[Photo provided to China Daily] |
Sometime into his stay, Song started to notice many Sonata cars on Beijing roads, but Hyundai hadn't been exporting the mid-sized cars to China back then.
After investigating he found out that the cars had been smuggled to China and were being sold on the black market.
Song thought that the sales of these cars, although illegal, showed the potential of China's auto market.
In the first half of the book, Song recounts his participation in early auto exhibitions in China in the 1990s, and negotiating with government officials on jointly building factories.
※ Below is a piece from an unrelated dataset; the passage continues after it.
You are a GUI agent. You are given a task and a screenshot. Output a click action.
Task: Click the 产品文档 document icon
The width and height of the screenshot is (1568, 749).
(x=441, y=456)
These chapters give his readers glimpses of reform in China's automobile market along with the course in which Hyundai's business developed here.
The Asian financial crisis of 1997 slowed down Hyundai's China march, and Song was asked by his headquarters to get back to Seoul in 1999.
But owing to personal reasons he resigned from the company back then.
The second half of the book includes his many business endeavors in China upon his return to Beijing in 1999, and his experiences of living in the fast-changing nation.
"When I go back home on occasions, it seems the only change there is an increase in the number of cafes. But Beijing turns a new face every few months," Song writes in his book.
Before opening Secret Garden, which has become a popular hangout for Korean businesspeople and foreign diplomats near the embassy area in Beijing, Song had tested other waters with limited success such as aluminum trade, importing kimchi and even raising cattle.
"The book records how Song deals with Chinese on different levels, establishes contacts and his thoughts on China," Dong Jianjun, vice-president, Sinotrans & CSC, a Chinese shipping company, writes in the book's recommendation.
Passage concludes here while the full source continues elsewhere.